By Probe International

PRESS RELEASE: Belizeans seek court order forcing Canadian-owned power company to honour its environmental obligations

Probe International
July 11, 2007

A Canadian-owned power company could be forced to stop work on its third dam on Belize’s Macal River – underway since earlier this year – if Belizean environmentalists can persuade the Supreme Court to uphold the law.

On Monday, 9 July, in Belize City, the Belize Institute for Environmental Law and Policy (BELPO), acting on behalf of citizens living downstream of two existing dams, filed an action asking the Supreme Court to order the country’s environment department to enforce the law by ordering a Canadian owned power company, the Belize Electric Company (BECOL), to fulfill its obligations under an environmental compliance plan signed with the Belizean government in 2002.

Those living downstream of two existing dams, Chalillo and Mollejon, want BECOL to meet their obligations under the environmental compliance plan for Chalillo before construction of a third dam on the Macal River goes any further.

“Failure to do so puts the lives, property, health and safety of the people and communities downstream of these dams at risk,” says Candy Gonzalez, vice president of the Belize Institute for Environmental Law and Policy. Ms Gonzalez is also a downstream resident and veteran advocate for the protection of the Macal River.
The environmental compliance plan, including a dam break emergency preparedness program, was supposed to commence nearly two years ago, before the Chalillo dam started generating electricity in November 2005.

Prior to flooding by the Chalillo reservoir, the Macal River Valley was internationally renowned for its Maya ruins and abundance of rare birds and wildlife, including the jaguar, tapir, and scarlet macaw.

Fortis won government approval to build Chalillo on condition that it meet the requirements of the environmental compliance plan, a legally binding contractual agreement, which includes putting in place a dam break emergency preparedness plan, water quality monitoring, and various public awareness programs.

”We were promised that tests on the river water and fish would be made public and that residents would be promptly notified of the dangers of drinking the water or eating the fish – but this has not happened,” Gonzalez says.

Meanwhile BECOL started blasting earlier this year in preparation for its third hydro dam downstream of the Mollejon and Chalillo, called Vaca.

Rumors about cracks in the Chalillo dam, which was built on a fault line, persist, says Ms Gonzalez.
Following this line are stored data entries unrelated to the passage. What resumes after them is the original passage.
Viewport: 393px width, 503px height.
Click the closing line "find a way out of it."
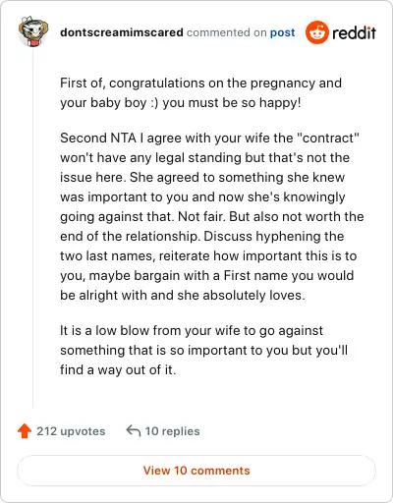pyautogui.click(x=118, y=369)
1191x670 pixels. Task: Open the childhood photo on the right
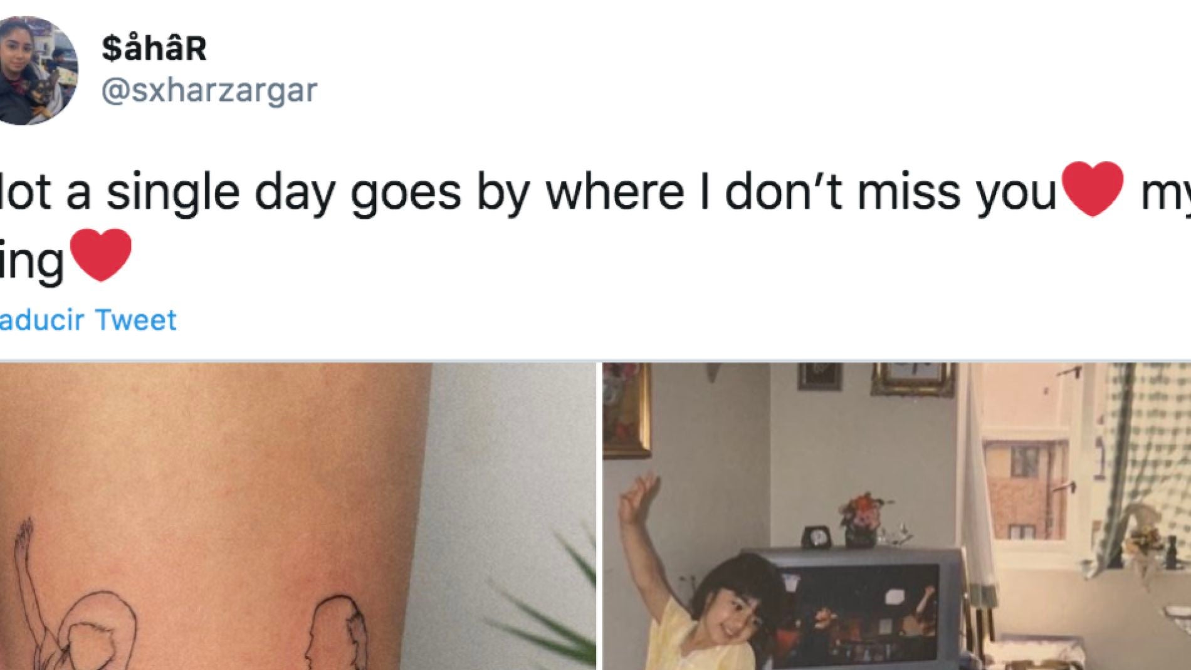pyautogui.click(x=896, y=516)
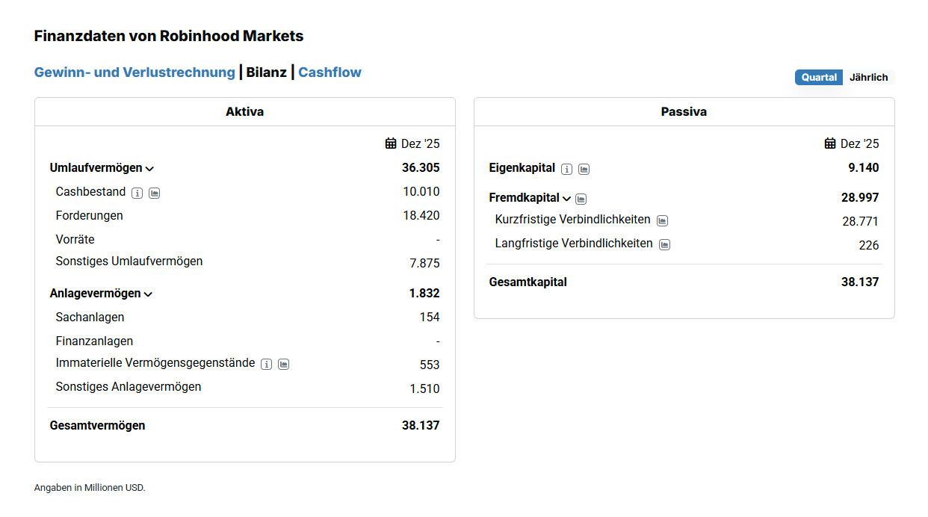The height and width of the screenshot is (517, 928).
Task: Collapse the Fremdkapital section
Action: [566, 199]
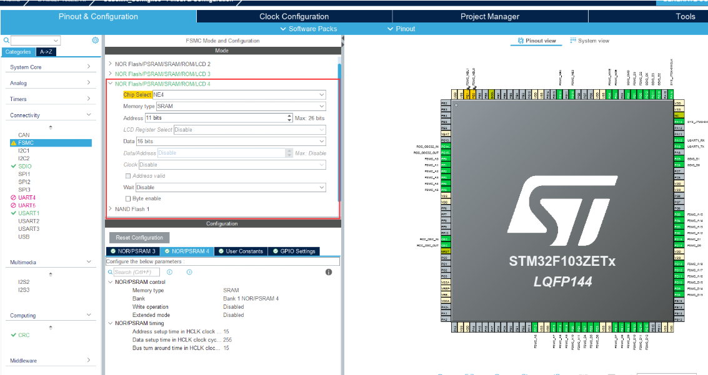
Task: Click the search magnifier in the peripherals panel
Action: click(6, 39)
Water released from the dams is foul-smelling and often has a strange rusty color; people do not know when or whether it is safe to drink or swim in the river, and the number of people using the river has dramatically decreased.
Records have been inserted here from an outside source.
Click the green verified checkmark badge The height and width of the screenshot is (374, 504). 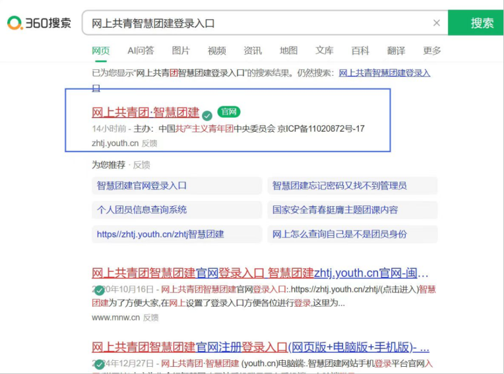point(207,115)
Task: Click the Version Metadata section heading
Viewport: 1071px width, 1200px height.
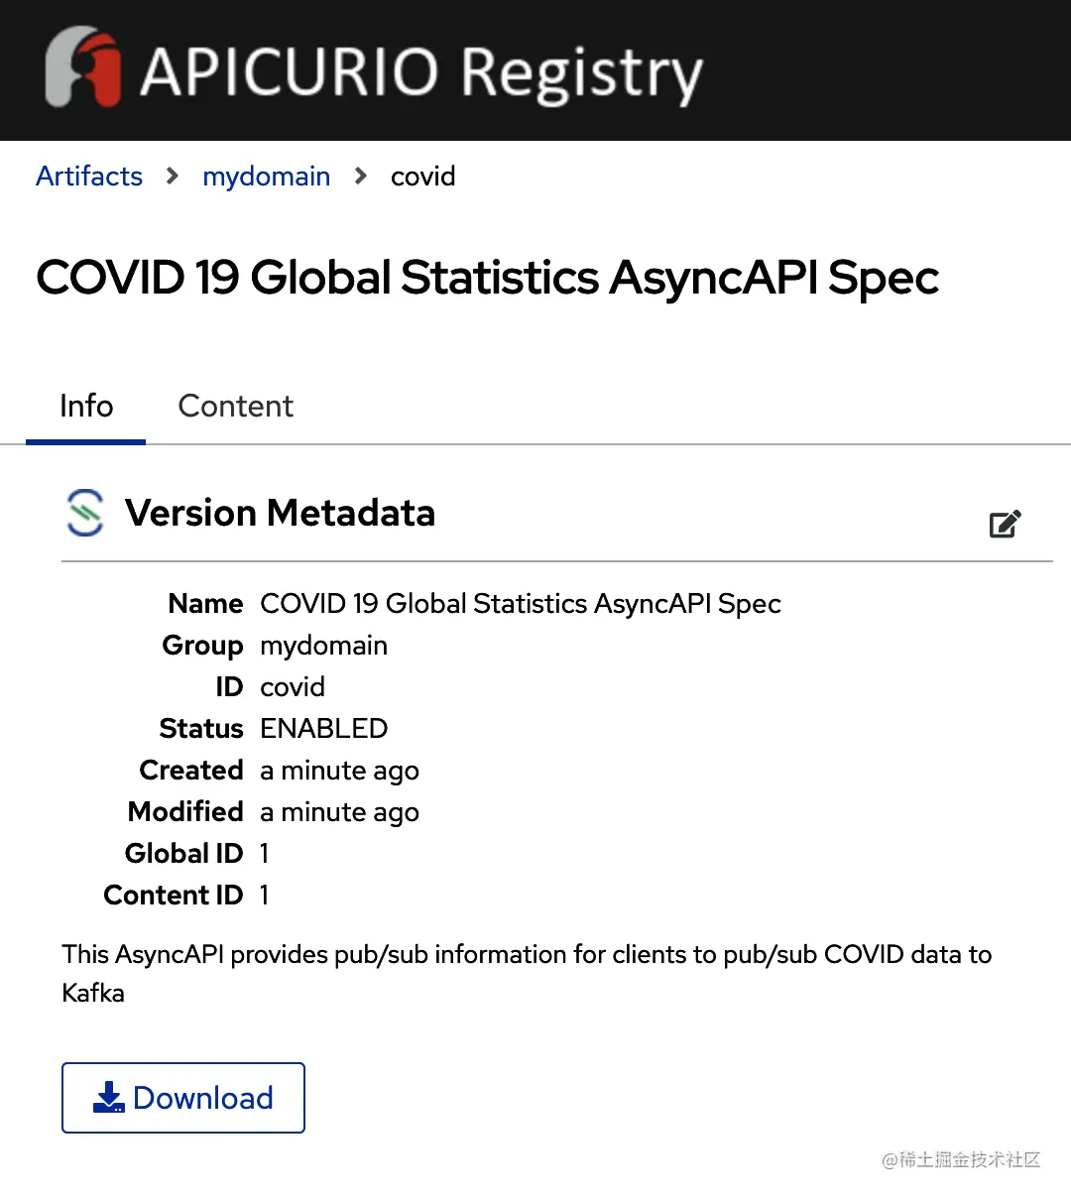Action: pyautogui.click(x=280, y=513)
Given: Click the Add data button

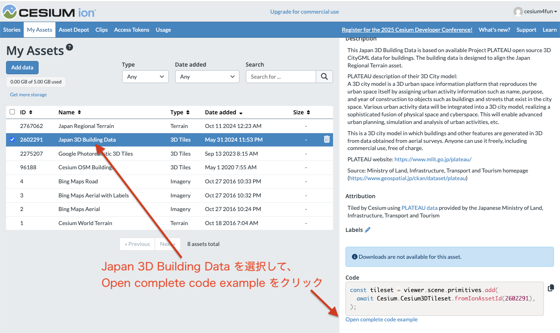Looking at the screenshot, I should [x=22, y=67].
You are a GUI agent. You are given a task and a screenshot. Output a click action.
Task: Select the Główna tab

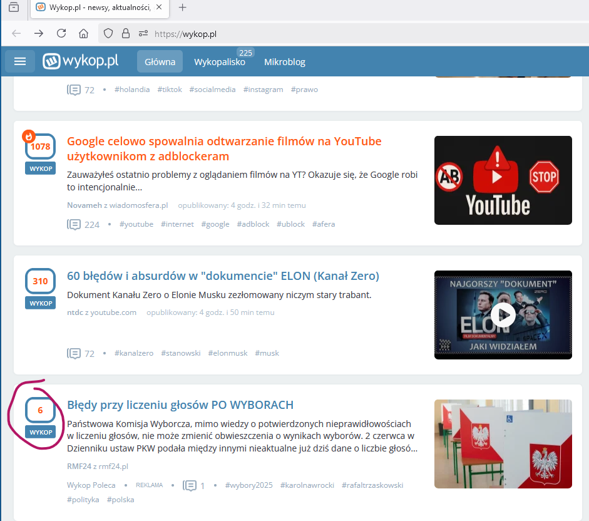160,62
In August 2006, the Office of Health Services issued a study warning that people should limit their consumption of fish due to unsafe concentrations of mercury found in fish samples taken from the river in January 2005, months before the Chalillo reservoir started filling. Other tests were to be done, but residents have not been notified of any tests or results.

Summing up BELPO’s case, Ms Gonzalez explains: ”We are asking the court for our right to know what’s in the dammed Macal River: whether that’s mercury-contaminated fish, water poisoned with toxic algae or the risk of a dam break in the event of a severe storm or earthquake.
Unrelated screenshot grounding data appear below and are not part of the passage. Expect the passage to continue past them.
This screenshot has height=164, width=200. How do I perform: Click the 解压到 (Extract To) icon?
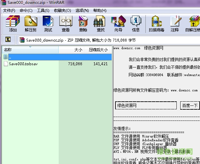pos(31,24)
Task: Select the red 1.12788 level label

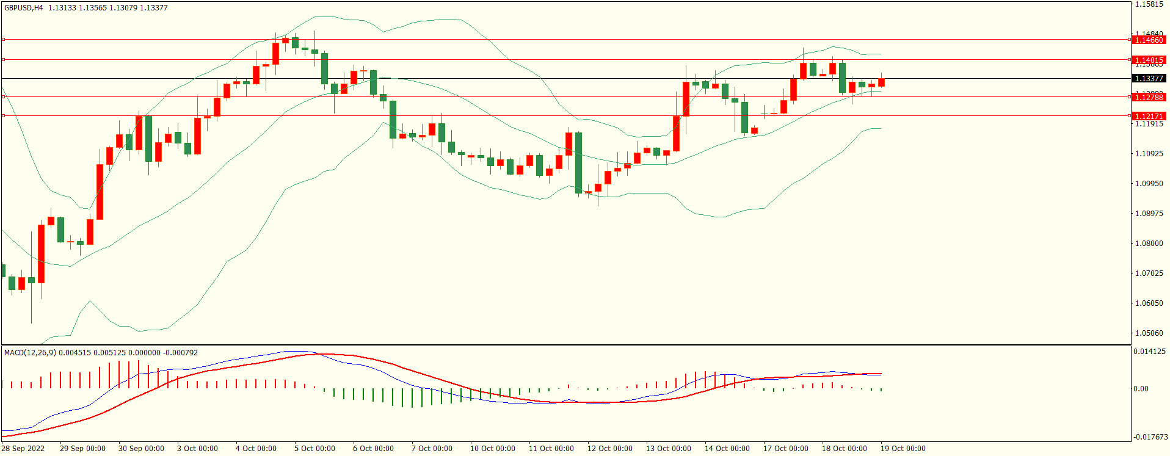Action: click(1148, 97)
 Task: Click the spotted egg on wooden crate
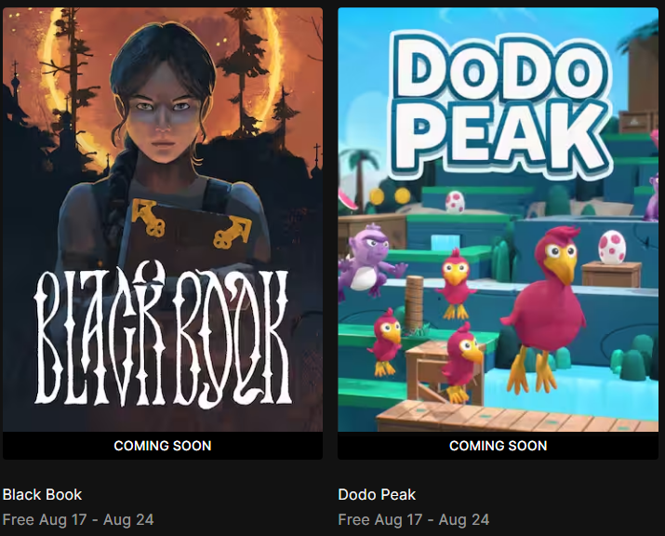click(612, 248)
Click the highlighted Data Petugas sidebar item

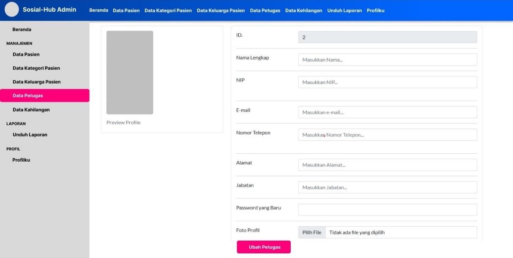click(x=44, y=95)
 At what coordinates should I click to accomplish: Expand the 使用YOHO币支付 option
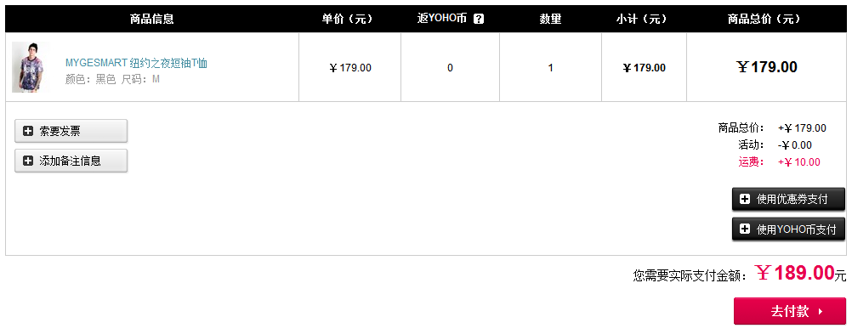pos(788,229)
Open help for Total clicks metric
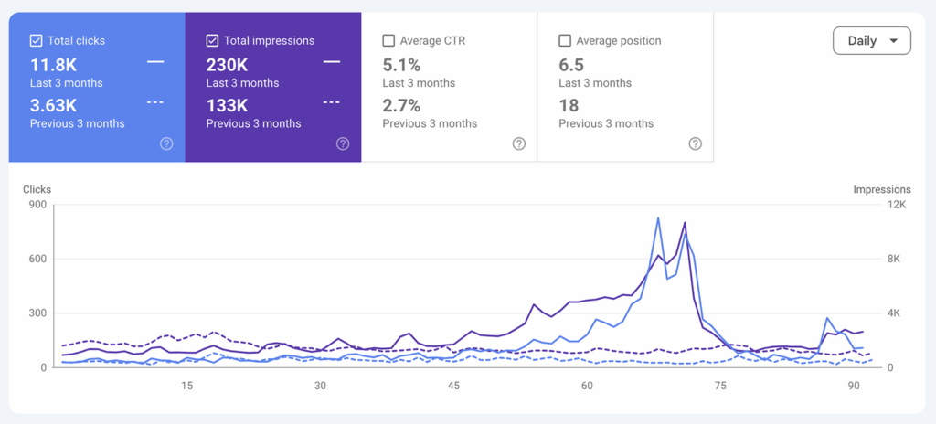936x424 pixels. (x=166, y=143)
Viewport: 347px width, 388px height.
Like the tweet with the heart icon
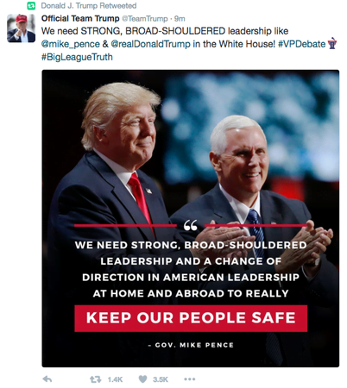tap(142, 379)
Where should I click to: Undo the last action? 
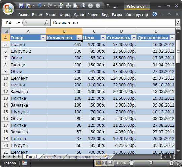[40, 5]
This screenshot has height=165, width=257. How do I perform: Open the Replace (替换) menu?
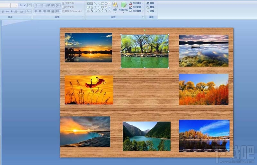coord(150,7)
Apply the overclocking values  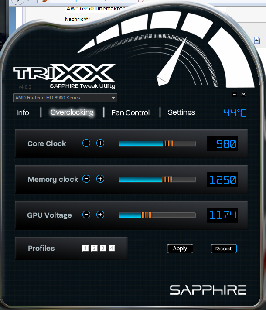tap(180, 249)
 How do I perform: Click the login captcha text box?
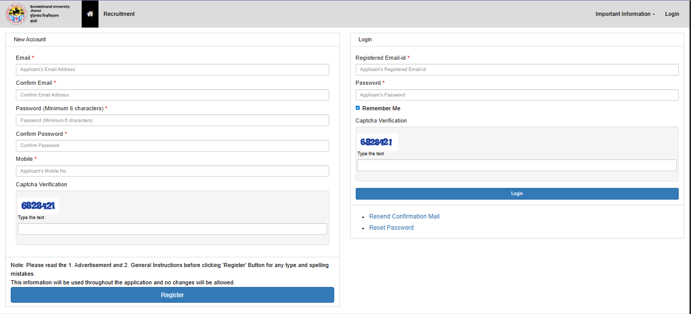point(516,165)
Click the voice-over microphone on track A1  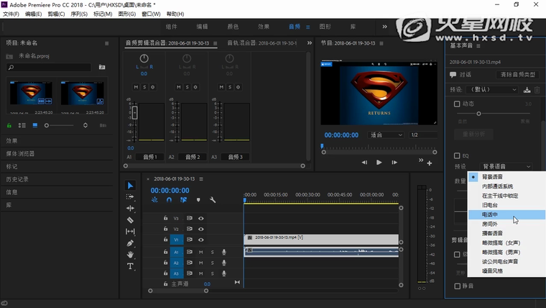(223, 252)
“We aren’t even talking about compensation yet.”

For more information and photos, contact Candy and George Gonzalez in Belize 501-824-2476
geocanbz@gmail.com

or Grainne Ryder in Toronto at Probe International
416-964-9223 ext 228
grainneryder@nextcity.com


Notes
 

TSE-listed Fortis owns the Belize Electric Company (BECOL), which operates the country’s two hydro facilities, Mollejon and Chalillo, which is expected to double power output from the Macal River. Fortis is also the majority owner of Belize Electricity, the company that buys power from BECOL and other suppliers, and then distributes it to nearly 70,000 customers.

The Environmental Compliance Plan (ECP) for Chalillo is a “legally binding document developed by the Department of Environment . . . consisting of a set of legally binding environmental conditions, guidelines, policies and restrictions which the developer or his representative agrees to in writing to abide by as conditions for project approval,” according to Belize’s 2007 Environmental Impact Assessment Regulations.